[BEGIN GIVEN TEXT]

U.S. Attorney’s Office May 16, 2012
  • Northern District of Georgia (404) 581-6000

ATLANTA—A jury in federal district court has returned a guilty verdict today against Andrew S. Mackey, 62, and his common-law wife, Inger L. Jensen, 54, both of Cedarhurst, New York, for operating a Ponzi scheme, announced Sally Quillian Yates, United States Attorney for the Northern District of Georgia. The scheme was marketed by the defendants through their company, ASM Financial Funding Corporation, as a “Wealth Enhancement Club,” and was touted as an investment program for a small and select group of sophisticated investors.

United States Attorney Yates said of today’s verdict, “As the witnesses and the evidence proved at trial, this was a tragic case of fraud that victimized more than 150 people. The victims thought they were investing in legitimate offshore business opportunities, but it was in fact a Ponzi scheme that netted Mackey and Jensen over $12 million. We hope that the jury’s verdict has brought some measure of justice to the many victims of this fraud.”

Brian D. Lamkin, Special Agent in Charge, FBI Atlanta Field Office, stated, “The FBI dedicates substantial resources to investigating these types of investment or Ponzi schemes in an effort to protect the public from such individuals as Mr. Mackey and Ms. Jensen. While the FBI is proud of the role it plays in assisting the victims of such greed, it is important for investors to be cautious and to question such promises of high returns.”

The trial lasted eight days before United States District Judge William S. Duffey, Jr. The jury deliberated approximately five hours before reaching guilty verdicts on 15 of the 17 counts charged. Mackey and Jensen were indicted by a federal grand jury on July 20, 2010 on charges of wire fraud, mail fraud, and conspiracy to commit wire fraud and mail fraud.

According to United States Attorney Yates, the charges and other information presented in court:

The evidence presented at trial showed that from 2003 through 2007, Mackey and Jensen owned and operated ASM Financial Funding Corporation in Valley Stream, New York. Mackey and Jensen held themselves out to the public as investment advisors and financial experts who catered only to a small and select group of sophisticated investors. They falsely represented to the investors that they would use their sources to place investors’ money in private and confidential offshore business deals designed to promote the financial stability of select qualified individuals; that investors would earn up to 20 percent interest per month; that investors could choose to reinvest their earnings or receive monthly interest payments from ASM; and that investors’ earnings would be based on “trade proceeds.” Mackey and Jensen paid commissions to brokers they called “intermediaries” to help them recruit new investors. These intermediaries in turn repeated the defendants’ false promises to potential investors, themselves believing the defendants’ promises were true.

[END GIVEN TEXT]
[BEGIN INFORMATION PROVIDED]

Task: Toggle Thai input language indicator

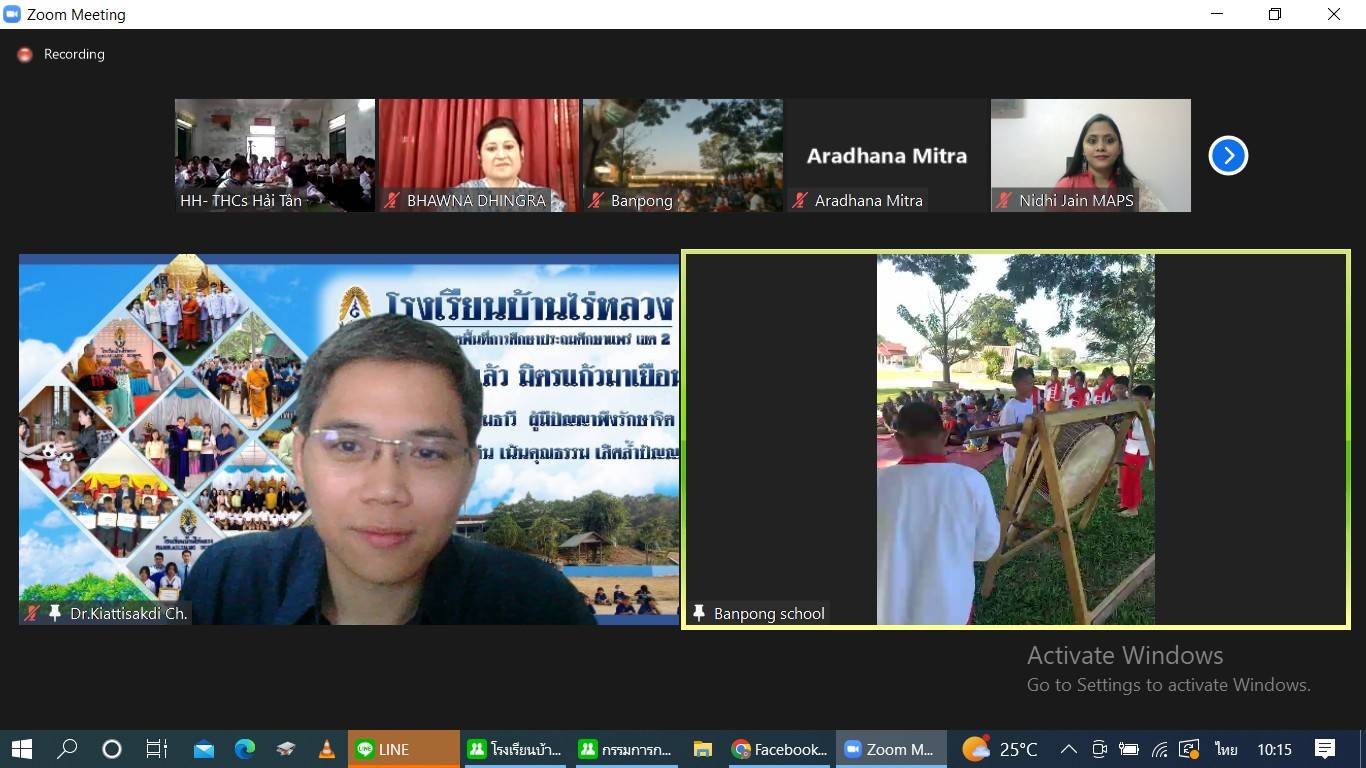Action: click(x=1225, y=749)
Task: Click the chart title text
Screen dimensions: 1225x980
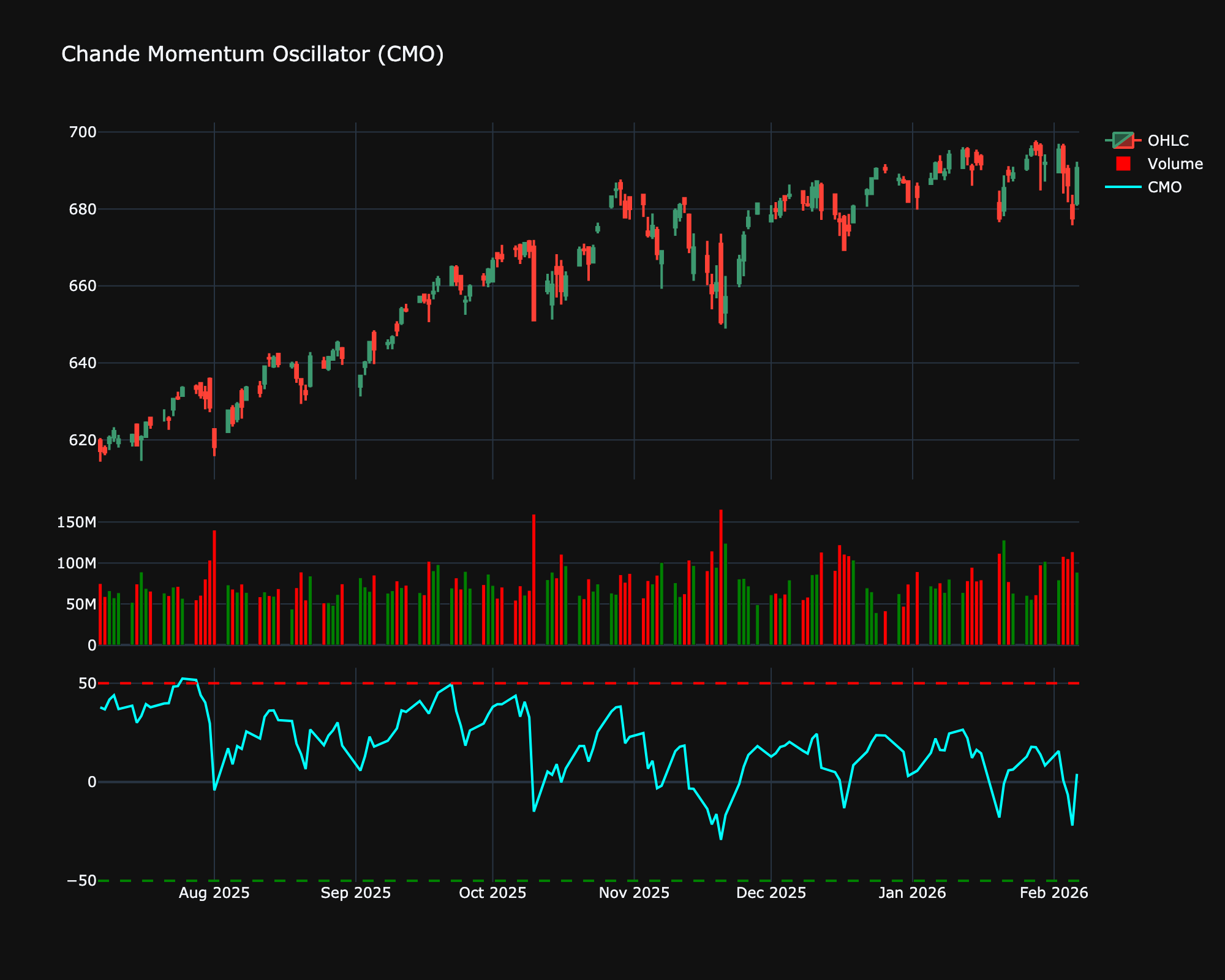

[END INFORMATION PROVIDED]

# [PROBLEM SET]
a. Using the press release on the Ponzi scheme verdict, answer each question briefly:
(i) On how many of the counts charged did the jury return guilty verdicts?
(ii) What monthly interest did the defendants tell investors they could earn?
(iii) In which town was ASM Financial Funding Corporation operated?
b. In the press release on the Ponzi scheme verdict, condense the paragraph beginning "The trial lasted eight days" into a short list that keeps its main facts.
c. Pick up the press release on the Ponzi scheme verdict after its last sentence and continue it.
The material has no part in this work.

# [ANSWER SET]
a.
(i) 15 of the 17 counts.
(ii) Up to 20 percent per month.
(iii) Valley Stream, New York.

b.
- Eight-day trial before U.S. District Judge William S. Duffey, Jr.
- About five hours of jury deliberation
- Guilty verdicts on 15 of 17 counts
- Grand jury indictment on July 20, 2010, for wire fraud, mail fraud, and conspiracy to commit both

c.
As a result of these false representations and with the assistance of the unwitting intermediaries, approximately 150 people invested a total of more than $12 million in a fraudulent investment program known as ASM’s Wealth Enhancement Club. The evidence showed that Mackey and Jensen invested less than one-third of the investors’ money. And, they never generated any profits whatsoever for the investors. Moreover, Mackey and Jensen lost the entire amount that they invested on behalf of the investors. Mackey and Jensen used the other two-thirds of the investors’ money to operate their fraudulent scheme, to pay their own personal expenses, and to pay make-believe profits to some of the early investors to give ASM an air of legitimacy.

The evidence showed that all of the money that Mackey and Jensen distributed to the investors as purported interest payments came not from trade proceeds but from the investors’ own money. Nevertheless, the defendants led the investors to believe that ASM was earning profits by distributing monthly statements and 1099-INT forms, which showed that the investors had earned interest income and that their investments were safe and secure.

ASM stopped paying make-believe profits to the investors in February 2006 and thereafter tried to lull the investors into a false sense of security and delay or prevent their complaints to law enforcement by promising that additional payments would be forthcoming and by telling the investors that talking to law enforcement would make it less likely that any of the investors would receive additional payments. Witnesses at trial included several intermediaries and numerous investors who were victimized by the scheme.

Mackey and Jensen could each receive a maximum sentence of 30 years in prison and a fine of up to $1,000,000 for each count of conviction. Sentencing is scheduled for August 21, 2012 at 9:30 a.m. before Judge Duffey. In determining the actual sentence, the court will consider the United States Sentencing Guidelines, which are not binding but provide appropriate sentencing ranges for most offenders.

This case was investigated by special agents of the Federal Bureau of Investigation.

Assistant United States Attorneys J. Russell Phillips and Stephen H. McClain are prosecuting the case.